The vast majority of you who will read this (if I can even assume that anyone will) didn't do drum corps, or maybe didn't even do marching band. From the outside looking in, it's a bizarre niche activity, with little more prestige and yet less recognition than marching band. If I tried to explain it to you, that's where I'd have to start. The dreaded phrase every member of drum corps has to utter: "Well, it's kind of like marching band, except..." And maybe, if we were lucky, we'd get you to watch one in action. Maybe you'd be excited and impressed. Maybe you wouldn't be.

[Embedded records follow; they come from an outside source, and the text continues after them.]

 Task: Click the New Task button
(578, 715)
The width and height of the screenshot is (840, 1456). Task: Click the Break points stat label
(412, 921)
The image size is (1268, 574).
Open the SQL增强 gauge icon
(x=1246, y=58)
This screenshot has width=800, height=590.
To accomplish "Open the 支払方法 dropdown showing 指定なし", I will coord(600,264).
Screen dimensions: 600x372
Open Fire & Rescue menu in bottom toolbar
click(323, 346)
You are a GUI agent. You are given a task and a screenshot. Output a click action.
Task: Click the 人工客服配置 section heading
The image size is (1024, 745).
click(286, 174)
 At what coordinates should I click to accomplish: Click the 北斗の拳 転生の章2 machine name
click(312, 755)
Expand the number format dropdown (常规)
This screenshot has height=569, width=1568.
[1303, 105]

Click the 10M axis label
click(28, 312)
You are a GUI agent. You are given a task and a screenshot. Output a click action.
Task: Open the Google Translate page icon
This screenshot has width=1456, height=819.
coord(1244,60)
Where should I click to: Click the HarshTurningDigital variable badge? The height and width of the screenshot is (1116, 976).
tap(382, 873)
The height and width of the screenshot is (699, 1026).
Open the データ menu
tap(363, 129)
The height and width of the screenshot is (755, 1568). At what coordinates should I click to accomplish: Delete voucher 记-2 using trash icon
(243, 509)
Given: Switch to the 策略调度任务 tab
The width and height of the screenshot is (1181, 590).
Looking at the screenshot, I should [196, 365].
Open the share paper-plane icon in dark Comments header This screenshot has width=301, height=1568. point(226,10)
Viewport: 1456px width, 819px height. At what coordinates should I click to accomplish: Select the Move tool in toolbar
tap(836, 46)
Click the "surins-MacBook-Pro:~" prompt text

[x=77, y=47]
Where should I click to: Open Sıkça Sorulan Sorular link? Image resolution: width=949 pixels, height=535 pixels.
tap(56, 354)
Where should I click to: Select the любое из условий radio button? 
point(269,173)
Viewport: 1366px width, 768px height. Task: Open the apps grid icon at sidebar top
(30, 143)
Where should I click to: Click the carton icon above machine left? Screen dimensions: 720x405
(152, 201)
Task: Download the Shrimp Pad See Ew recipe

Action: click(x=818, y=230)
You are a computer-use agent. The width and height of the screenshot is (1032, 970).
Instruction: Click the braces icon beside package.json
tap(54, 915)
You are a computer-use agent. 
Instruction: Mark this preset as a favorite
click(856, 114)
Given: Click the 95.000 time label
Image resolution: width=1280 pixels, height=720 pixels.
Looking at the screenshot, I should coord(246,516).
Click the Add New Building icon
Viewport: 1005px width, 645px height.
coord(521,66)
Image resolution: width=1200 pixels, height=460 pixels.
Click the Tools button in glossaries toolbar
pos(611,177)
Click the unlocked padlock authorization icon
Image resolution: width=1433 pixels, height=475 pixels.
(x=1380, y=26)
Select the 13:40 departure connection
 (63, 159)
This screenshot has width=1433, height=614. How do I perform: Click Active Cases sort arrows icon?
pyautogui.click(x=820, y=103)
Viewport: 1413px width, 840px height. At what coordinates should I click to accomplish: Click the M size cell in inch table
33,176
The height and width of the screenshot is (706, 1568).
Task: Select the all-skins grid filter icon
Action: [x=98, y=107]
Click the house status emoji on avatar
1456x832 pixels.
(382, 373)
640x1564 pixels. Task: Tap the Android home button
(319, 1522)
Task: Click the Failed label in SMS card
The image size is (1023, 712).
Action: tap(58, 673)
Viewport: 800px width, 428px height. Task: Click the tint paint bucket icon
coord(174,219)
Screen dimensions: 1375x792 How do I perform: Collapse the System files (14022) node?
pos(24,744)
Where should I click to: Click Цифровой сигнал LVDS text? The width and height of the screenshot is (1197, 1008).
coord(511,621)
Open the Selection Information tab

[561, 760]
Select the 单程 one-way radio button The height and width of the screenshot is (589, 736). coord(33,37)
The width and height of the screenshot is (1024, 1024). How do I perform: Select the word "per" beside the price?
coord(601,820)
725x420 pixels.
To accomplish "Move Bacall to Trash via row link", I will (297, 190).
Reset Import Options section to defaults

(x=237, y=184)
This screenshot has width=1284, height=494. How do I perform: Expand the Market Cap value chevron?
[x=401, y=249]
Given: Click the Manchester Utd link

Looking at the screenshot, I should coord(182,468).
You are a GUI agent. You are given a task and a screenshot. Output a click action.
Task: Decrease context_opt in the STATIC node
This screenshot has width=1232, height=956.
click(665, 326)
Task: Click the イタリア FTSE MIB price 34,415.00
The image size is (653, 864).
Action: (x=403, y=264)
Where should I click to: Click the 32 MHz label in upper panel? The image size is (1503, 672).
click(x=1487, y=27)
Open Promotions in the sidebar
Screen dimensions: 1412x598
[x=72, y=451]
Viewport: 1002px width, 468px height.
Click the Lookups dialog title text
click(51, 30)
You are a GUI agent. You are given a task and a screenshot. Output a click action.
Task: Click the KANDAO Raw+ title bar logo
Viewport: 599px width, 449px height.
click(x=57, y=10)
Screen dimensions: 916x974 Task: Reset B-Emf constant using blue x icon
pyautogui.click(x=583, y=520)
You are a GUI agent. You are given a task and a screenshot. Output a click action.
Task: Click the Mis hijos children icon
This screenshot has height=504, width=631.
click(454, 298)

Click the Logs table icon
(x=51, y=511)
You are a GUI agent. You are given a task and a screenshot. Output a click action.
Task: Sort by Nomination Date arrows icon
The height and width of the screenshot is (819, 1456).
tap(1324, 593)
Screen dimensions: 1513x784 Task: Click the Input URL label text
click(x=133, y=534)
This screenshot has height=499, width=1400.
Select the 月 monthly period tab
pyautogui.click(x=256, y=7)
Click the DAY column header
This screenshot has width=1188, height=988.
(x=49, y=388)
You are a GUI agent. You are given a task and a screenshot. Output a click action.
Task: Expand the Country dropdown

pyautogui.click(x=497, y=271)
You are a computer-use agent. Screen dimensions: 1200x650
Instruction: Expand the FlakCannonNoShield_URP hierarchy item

Even then, that's not the issue. Saying that drum corps is about putting on a costume, and running around on a field while playing music (even if that aspect of it was cool) is like saying that being Catholic is about having crackers and wine at church. Four years ago, when I first joined the Academy, that was basically my view: 'How cool, I'd love to perform a show like that.' And yes, doing so is pretty neat. But what keeps me coming back onto that field is what I didn't think about at all.
Past the external stuff, what the fans and outsiders see, my drum corps experience was like a gigantic rock tumbler. Everything I experienced, from the horrific weather, the complete lack of privacy, the minimal down-time and even more minimal sleep, to the 12 or more hours of rehearsal a day, was obviously something I wouldn't want to or couldn't do on my own. Drum corps, though, forces them all upon you simultaneously, and with few or no breaks. Individual responses varied- but the overall effect was the same. These stresses surround you like grit, and over time you find that it has rubbed the face of your personality clean. It's easy to put on a collected face and be how you want to be when you've got the down time, the sleep, the personal space to recharge. As those fall away, so too does the pretense. And as that happens, rough edges get exposed. I snapped at people, we all snapped at people, what difference does it make? It was all part of the larger challenge and the larger question: So how do I deal with this? Do I let it get to me or do I weather it?
And by the end of the season I had my answer. In a way that only members of large but close knit groups know, camaraderie had knitted our 135 strangers into a family. (cliche, I know. But sometimes you can't avoid using them.) I feel like this rock tumbler of a summer has revealed a bit more of it to me- and by it I mean IT, the big one. When your mannerisms and affectations start to fall by the wayside, and fatigue and irritation become ignorable, it's as if the crap has been rubbed off- you become the best part of yourself. When the age outs addressed us, it was lucky coincidence that the sun was setting, haloing them and bathing all of us in gold. Even without the dramatic lighting, it was clear that my friends looked different, triumphant, more alive. All that's left, after that summer of sweat, bus rides, frustration and hysteria, was the work ethic, the kindness, the excitement for the performances left.
The contrast between that ecstatic moment and the 'real world' is staggering. After you leave that place with a well-defined goal, an extensive and supportive net of allies, and that amazing drive for excellence, it's kind of hard to get excited about the universe of traffic and parking structures, sub-par fast food, and wild, untamed mediocrity. It almost seems like outside works in the exact opposite way- it's designed to push you into a shell, to build up cynicism and plausible deniability, to encourage superficiality. But my invincible summer isn't a phase that's been replaced by the 'real world', it's a truth that I (and anyone whose experience has led them to the same place, drum corps or not) can carry with me forever.